%%

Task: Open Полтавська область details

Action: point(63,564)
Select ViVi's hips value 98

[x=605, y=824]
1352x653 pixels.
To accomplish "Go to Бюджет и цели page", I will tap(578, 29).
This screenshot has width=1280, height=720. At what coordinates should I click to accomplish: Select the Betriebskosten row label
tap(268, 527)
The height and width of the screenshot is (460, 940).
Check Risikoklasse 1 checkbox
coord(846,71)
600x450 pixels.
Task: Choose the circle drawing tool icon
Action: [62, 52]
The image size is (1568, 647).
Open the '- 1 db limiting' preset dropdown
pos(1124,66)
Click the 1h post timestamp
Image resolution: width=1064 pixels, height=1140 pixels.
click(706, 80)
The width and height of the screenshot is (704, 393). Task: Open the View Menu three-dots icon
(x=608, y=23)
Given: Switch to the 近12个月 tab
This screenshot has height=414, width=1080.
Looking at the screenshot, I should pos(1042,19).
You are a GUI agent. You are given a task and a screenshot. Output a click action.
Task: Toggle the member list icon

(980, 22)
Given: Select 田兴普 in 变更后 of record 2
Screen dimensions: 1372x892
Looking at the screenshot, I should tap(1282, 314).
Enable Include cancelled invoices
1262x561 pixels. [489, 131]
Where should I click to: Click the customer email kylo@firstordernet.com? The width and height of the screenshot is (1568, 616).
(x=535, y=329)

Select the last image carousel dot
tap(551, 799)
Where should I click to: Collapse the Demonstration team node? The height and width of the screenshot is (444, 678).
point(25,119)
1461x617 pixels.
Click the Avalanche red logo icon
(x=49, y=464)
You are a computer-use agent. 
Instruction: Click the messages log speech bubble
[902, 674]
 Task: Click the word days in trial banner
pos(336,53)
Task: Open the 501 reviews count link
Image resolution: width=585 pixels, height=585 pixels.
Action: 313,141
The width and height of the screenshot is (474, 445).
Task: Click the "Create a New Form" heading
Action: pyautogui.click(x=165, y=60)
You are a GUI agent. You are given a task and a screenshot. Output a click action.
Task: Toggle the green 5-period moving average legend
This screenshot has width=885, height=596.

%%

Taking the entries above, print exactly the lines starting at the line with "Task: Toggle the member list icon" and ending at the line with "Task: Open the 501 reviews count link", both included.

Task: Toggle the member list icon

(980, 22)
Given: Select 田兴普 in 变更后 of record 2
Screen dimensions: 1372x892
Looking at the screenshot, I should tap(1282, 314).
Enable Include cancelled invoices
1262x561 pixels. [489, 131]
Where should I click to: Click the customer email kylo@firstordernet.com? The width and height of the screenshot is (1568, 616).
(x=535, y=329)

Select the last image carousel dot
tap(551, 799)
Where should I click to: Collapse the Demonstration team node? The height and width of the screenshot is (444, 678).
point(25,119)
1461x617 pixels.
Click the Avalanche red logo icon
(x=49, y=464)
You are a computer-use agent. 
Instruction: Click the messages log speech bubble
[902, 674]
 Task: Click the word days in trial banner
pos(336,53)
Task: Open the 501 reviews count link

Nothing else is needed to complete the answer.